(Record set):
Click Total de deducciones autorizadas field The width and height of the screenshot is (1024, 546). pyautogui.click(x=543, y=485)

---

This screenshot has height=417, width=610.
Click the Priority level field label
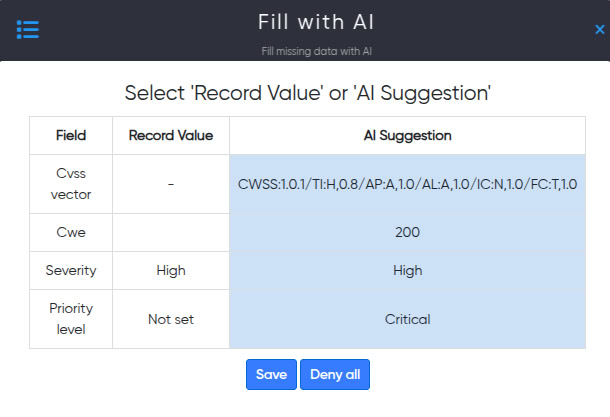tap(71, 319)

---

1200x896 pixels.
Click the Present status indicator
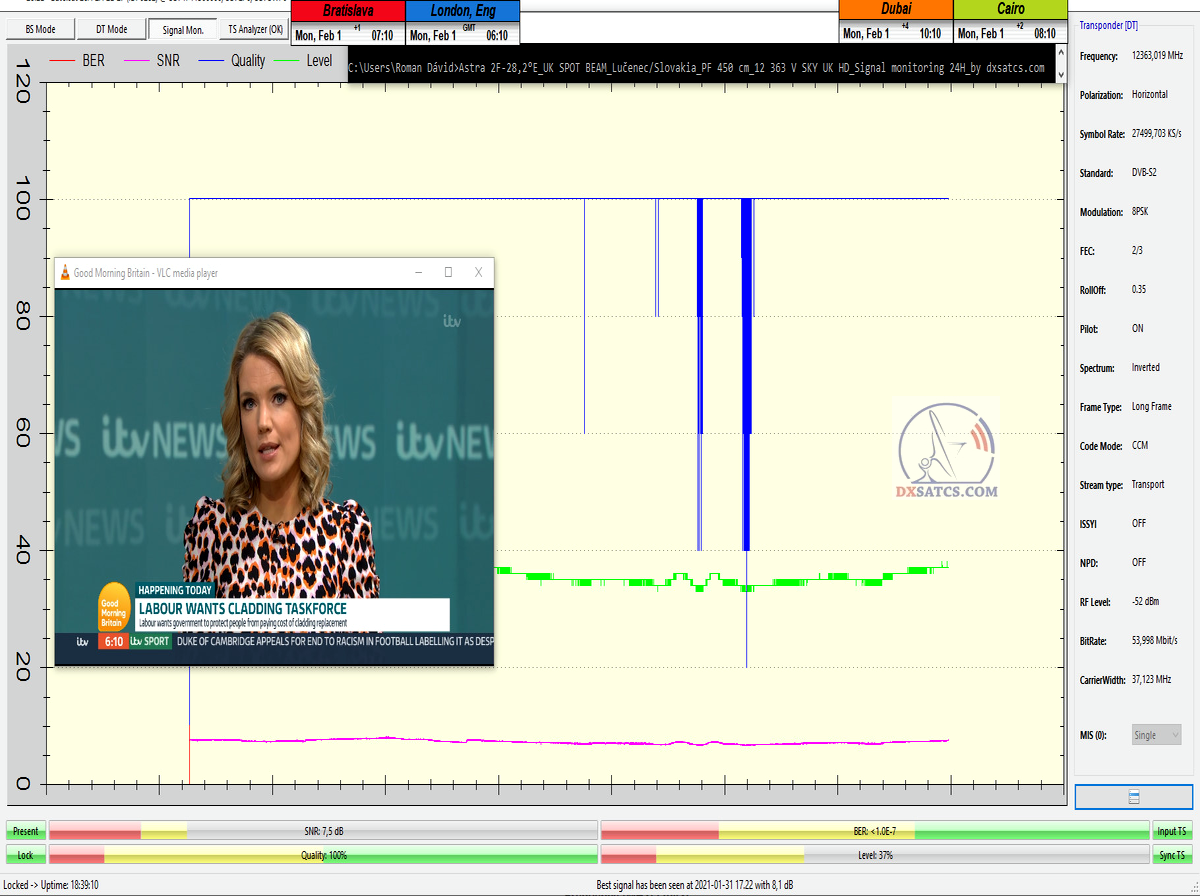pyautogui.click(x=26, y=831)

(Task goal): Exactly how many lines of the listing hold the word "height"? Give the number with nothing else.

(Written solution): 2